_Directions for this task_
Nothing outside the range below should be printed. Output exactly the lines from the line with "verkauf@fahnen-gaertner.com (38, 2246)" to the line with "Downloads (16, 2422)", both included.
┌──
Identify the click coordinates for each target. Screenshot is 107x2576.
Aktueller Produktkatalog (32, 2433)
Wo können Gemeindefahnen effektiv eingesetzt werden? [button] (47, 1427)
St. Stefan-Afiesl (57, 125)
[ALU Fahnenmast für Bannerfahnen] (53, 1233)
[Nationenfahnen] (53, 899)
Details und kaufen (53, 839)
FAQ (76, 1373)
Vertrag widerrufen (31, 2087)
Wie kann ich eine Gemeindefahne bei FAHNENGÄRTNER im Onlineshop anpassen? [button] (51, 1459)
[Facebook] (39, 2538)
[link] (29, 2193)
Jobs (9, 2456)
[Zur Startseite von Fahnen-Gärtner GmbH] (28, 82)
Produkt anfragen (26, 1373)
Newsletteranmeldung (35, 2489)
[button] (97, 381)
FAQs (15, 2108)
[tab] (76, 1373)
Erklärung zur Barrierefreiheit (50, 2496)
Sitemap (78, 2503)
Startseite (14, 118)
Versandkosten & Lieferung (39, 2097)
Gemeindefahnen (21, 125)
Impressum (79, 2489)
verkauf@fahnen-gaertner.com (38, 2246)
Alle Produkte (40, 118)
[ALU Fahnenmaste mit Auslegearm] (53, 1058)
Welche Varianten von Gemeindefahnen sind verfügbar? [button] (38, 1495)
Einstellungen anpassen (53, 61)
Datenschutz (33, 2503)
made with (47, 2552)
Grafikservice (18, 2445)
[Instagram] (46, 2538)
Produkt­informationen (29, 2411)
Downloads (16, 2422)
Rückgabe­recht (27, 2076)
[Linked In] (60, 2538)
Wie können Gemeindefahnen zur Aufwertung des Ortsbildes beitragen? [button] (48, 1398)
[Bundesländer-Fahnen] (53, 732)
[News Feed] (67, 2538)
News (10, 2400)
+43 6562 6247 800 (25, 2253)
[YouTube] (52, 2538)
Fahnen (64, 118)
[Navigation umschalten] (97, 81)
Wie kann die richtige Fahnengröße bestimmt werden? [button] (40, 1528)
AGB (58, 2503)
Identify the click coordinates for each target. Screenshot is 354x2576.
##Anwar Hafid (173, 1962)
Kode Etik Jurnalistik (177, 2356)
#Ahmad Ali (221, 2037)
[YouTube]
└──
_Reply_
verkauf@fahnen-gaertner.com (38, 2246)
Alle Produkte (40, 118)
[ALU Fahnenmaste mit Auslegearm] (53, 1058)
Welche Varianten von Gemeindefahnen sind verfügbar? [button] (38, 1495)
Einstellungen anpassen (53, 61)
Datenschutz (33, 2503)
made with (47, 2552)
Grafikservice (18, 2445)
[Instagram] (46, 2538)
Produkt­informationen (29, 2411)
Downloads (16, 2422)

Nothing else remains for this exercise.